Output all records precisely as written.

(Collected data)
****

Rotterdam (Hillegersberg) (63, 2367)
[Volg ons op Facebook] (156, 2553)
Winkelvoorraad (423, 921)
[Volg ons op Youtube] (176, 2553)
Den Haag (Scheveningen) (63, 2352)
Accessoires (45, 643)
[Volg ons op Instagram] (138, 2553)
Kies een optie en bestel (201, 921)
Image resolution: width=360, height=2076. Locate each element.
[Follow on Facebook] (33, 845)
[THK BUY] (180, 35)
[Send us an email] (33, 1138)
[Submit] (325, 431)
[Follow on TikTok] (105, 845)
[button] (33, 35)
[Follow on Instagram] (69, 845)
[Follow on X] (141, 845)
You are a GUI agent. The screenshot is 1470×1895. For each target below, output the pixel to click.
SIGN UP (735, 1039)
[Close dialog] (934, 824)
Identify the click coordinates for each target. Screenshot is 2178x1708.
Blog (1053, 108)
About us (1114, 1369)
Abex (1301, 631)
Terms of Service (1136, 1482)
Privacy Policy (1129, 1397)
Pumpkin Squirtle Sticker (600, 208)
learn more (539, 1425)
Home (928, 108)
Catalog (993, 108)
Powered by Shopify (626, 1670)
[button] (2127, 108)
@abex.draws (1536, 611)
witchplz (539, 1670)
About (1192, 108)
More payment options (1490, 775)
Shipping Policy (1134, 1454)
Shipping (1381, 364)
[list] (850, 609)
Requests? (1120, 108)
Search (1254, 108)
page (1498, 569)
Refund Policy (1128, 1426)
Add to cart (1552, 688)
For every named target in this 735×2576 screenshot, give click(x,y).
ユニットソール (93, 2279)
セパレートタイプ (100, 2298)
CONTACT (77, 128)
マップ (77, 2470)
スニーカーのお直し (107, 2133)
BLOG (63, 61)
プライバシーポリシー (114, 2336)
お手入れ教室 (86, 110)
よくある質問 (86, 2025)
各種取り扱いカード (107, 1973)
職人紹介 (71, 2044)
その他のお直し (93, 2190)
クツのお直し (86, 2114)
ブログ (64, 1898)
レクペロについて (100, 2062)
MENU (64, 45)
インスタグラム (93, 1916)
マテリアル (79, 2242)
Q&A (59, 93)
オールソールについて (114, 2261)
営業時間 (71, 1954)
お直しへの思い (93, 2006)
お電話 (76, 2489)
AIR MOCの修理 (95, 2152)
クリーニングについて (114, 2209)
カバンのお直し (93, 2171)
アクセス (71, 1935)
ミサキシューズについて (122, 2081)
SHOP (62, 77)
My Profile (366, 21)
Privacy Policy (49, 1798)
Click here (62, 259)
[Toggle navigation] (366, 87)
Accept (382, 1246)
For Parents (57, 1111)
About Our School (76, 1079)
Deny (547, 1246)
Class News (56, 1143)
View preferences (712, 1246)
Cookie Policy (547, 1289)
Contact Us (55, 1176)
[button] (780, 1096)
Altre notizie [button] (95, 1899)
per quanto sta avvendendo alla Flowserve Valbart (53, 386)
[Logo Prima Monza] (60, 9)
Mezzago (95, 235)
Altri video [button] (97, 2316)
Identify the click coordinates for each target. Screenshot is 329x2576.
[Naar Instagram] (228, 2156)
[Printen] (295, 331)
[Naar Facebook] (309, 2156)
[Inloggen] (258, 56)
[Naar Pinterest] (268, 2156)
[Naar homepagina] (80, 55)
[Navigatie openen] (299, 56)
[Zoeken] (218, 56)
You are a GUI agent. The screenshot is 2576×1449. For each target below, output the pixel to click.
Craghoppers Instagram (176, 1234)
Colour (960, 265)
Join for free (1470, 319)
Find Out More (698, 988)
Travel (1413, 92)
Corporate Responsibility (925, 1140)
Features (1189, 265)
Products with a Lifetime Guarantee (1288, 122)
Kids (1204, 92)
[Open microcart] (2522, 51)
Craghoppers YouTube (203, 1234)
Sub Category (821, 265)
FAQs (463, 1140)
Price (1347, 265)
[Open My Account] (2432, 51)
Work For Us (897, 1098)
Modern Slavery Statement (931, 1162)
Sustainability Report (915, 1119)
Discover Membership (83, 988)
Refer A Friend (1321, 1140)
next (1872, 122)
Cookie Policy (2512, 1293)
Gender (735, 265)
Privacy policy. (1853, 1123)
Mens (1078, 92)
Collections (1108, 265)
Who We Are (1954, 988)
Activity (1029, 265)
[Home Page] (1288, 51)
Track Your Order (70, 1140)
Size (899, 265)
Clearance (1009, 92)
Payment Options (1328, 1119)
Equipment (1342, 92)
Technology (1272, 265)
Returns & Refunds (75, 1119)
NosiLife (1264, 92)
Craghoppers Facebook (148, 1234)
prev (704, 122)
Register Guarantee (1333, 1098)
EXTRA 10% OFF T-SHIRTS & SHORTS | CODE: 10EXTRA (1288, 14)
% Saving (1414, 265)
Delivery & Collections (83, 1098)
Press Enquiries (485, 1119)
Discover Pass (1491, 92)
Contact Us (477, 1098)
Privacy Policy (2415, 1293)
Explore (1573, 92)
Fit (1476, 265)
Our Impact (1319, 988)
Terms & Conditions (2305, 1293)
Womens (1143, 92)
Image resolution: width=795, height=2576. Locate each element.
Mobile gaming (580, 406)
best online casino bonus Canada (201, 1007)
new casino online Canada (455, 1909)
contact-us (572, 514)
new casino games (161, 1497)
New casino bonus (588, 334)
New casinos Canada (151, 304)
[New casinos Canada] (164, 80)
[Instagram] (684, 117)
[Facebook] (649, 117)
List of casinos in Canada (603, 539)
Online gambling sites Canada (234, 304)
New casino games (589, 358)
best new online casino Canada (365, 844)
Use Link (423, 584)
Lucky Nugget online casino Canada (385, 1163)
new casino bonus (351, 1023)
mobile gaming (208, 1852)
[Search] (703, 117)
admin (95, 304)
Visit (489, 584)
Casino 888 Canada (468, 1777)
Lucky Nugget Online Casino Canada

****

Completed task
Rotterdam (Hillegersberg) (63, 2367)
[Volg ons op Facebook] (156, 2553)
Winkelvoorraad (423, 921)
[Volg ons op Youtube] (176, 2553)
Den Haag (Scheveningen) (63, 2352)
Accessoires (45, 643)
[Volg ons op Instagram] (138, 2553)
Kies een optie en bestel (201, 921)
Image resolution: width=360, height=2076. Locate each element.
[Follow on Facebook] (33, 845)
[THK BUY] (180, 35)
[Send us an email] (33, 1138)
[Submit] (325, 431)
[Follow on TikTok] (105, 845)
[button] (33, 35)
[Follow on Instagram] (69, 845)
[Follow on X] (141, 845)
You are a GUI agent. The screenshot is 1470×1895. For each target below, output the pixel to click.
SIGN UP (735, 1039)
[Close dialog] (934, 824)
Identify the click coordinates for each target. Screenshot is 2178x1708.
Blog (1053, 108)
About us (1114, 1369)
Abex (1301, 631)
Terms of Service (1136, 1482)
Privacy Policy (1129, 1397)
Pumpkin Squirtle Sticker (600, 208)
learn more (539, 1425)
Home (928, 108)
Catalog (993, 108)
Powered by Shopify (626, 1670)
[button] (2127, 108)
@abex.draws (1536, 611)
witchplz (539, 1670)
About (1192, 108)
More payment options (1490, 775)
Shipping Policy (1134, 1454)
Shipping (1381, 364)
[list] (850, 609)
Requests? (1120, 108)
Search (1254, 108)
page (1498, 569)
Refund Policy (1128, 1426)
Add to cart (1552, 688)
For every named target in this 735×2576 screenshot, give click(x,y).
ユニットソール (93, 2279)
セパレートタイプ (100, 2298)
CONTACT (77, 128)
マップ (77, 2470)
スニーカーのお直し (107, 2133)
BLOG (63, 61)
プライバシーポリシー (114, 2336)
お手入れ教室 (86, 110)
よくある質問 (86, 2025)
各種取り扱いカード (107, 1973)
職人紹介 (71, 2044)
その他のお直し (93, 2190)
クツのお直し (86, 2114)
ブログ (64, 1898)
レクペロについて (100, 2062)
MENU (64, 45)
インスタグラム (93, 1916)
マテリアル (79, 2242)
Q&A (59, 93)
オールソールについて (114, 2261)
営業時間 (71, 1954)
お直しへの思い (93, 2006)
お電話 (76, 2489)
AIR MOCの修理 (95, 2152)
クリーニングについて (114, 2209)
カバンのお直し (93, 2171)
アクセス (71, 1935)
ミサキシューズについて (122, 2081)
SHOP (62, 77)
My Profile (366, 21)
Privacy Policy (49, 1798)
Click here (62, 259)
[Toggle navigation] (366, 87)
Accept (382, 1246)
For Parents (57, 1111)
About Our School (76, 1079)
Deny (547, 1246)
Class News (56, 1143)
View preferences (712, 1246)
Cookie Policy (547, 1289)
Contact Us (55, 1176)
[button] (780, 1096)
Altre notizie [button] (95, 1899)
per quanto sta avvendendo alla Flowserve Valbart (53, 386)
[Logo Prima Monza] (60, 9)
Mezzago (95, 235)
Altri video [button] (97, 2316)
Identify the click coordinates for each target. Screenshot is 329x2576.
[Naar Instagram] (228, 2156)
[Printen] (295, 331)
[Naar Facebook] (309, 2156)
[Inloggen] (258, 56)
[Naar Pinterest] (268, 2156)
[Naar homepagina] (80, 55)
[Navigatie openen] (299, 56)
[Zoeken] (218, 56)
You are a GUI agent. The screenshot is 2576×1449. For each target below, output the pixel to click.
Craghoppers Instagram (176, 1234)
Colour (960, 265)
Join for free (1470, 319)
Find Out More (698, 988)
Travel (1413, 92)
Corporate Responsibility (925, 1140)
Features (1189, 265)
Products with a Lifetime Guarantee (1288, 122)
Kids (1204, 92)
[Open microcart] (2522, 51)
Craghoppers YouTube (203, 1234)
Sub Category (821, 265)
FAQs (463, 1140)
Price (1347, 265)
[Open My Account] (2432, 51)
Work For Us (897, 1098)
Modern Slavery Statement (931, 1162)
Sustainability Report (915, 1119)
Discover Membership (83, 988)
Refer A Friend (1321, 1140)
next (1872, 122)
Cookie Policy (2512, 1293)
Gender (735, 265)
Privacy policy. (1853, 1123)
Mens (1078, 92)
Collections (1108, 265)
Who We Are (1954, 988)
Activity (1029, 265)
[Home Page] (1288, 51)
Track Your Order (70, 1140)
Size (899, 265)
Clearance (1009, 92)
Payment Options (1328, 1119)
Equipment (1342, 92)
Technology (1272, 265)
Returns & Refunds (75, 1119)
NosiLife (1264, 92)
Craghoppers Facebook (148, 1234)
prev (704, 122)
Register Guarantee (1333, 1098)
EXTRA 10% OFF T-SHIRTS & SHORTS | CODE: 10EXTRA (1288, 14)
% Saving (1414, 265)
Delivery & Collections (83, 1098)
Press Enquiries (485, 1119)
Discover Pass (1491, 92)
Contact Us (477, 1098)
Privacy Policy (2415, 1293)
Explore (1573, 92)
Fit (1476, 265)
Our Impact (1319, 988)
Terms & Conditions (2305, 1293)
Womens (1143, 92)
Image resolution: width=795, height=2576. Locate each element.
Mobile gaming (580, 406)
best online casino bonus Canada (201, 1007)
new casino online Canada (455, 1909)
contact-us (572, 514)
new casino games (161, 1497)
New casino bonus (588, 334)
New casinos Canada (151, 304)
[New casinos Canada] (164, 80)
[Instagram] (684, 117)
[Facebook] (649, 117)
List of casinos in Canada (603, 539)
Online gambling sites Canada (234, 304)
New casino games (589, 358)
best new online casino Canada (365, 844)
Use Link (423, 584)
Lucky Nugget online casino Canada (385, 1163)
new casino bonus (351, 1023)
mobile gaming (208, 1852)
[Search] (703, 117)
admin (95, 304)
Visit (489, 584)
Casino 888 Canada (468, 1777)
Lucky Nugget Online Casino Canada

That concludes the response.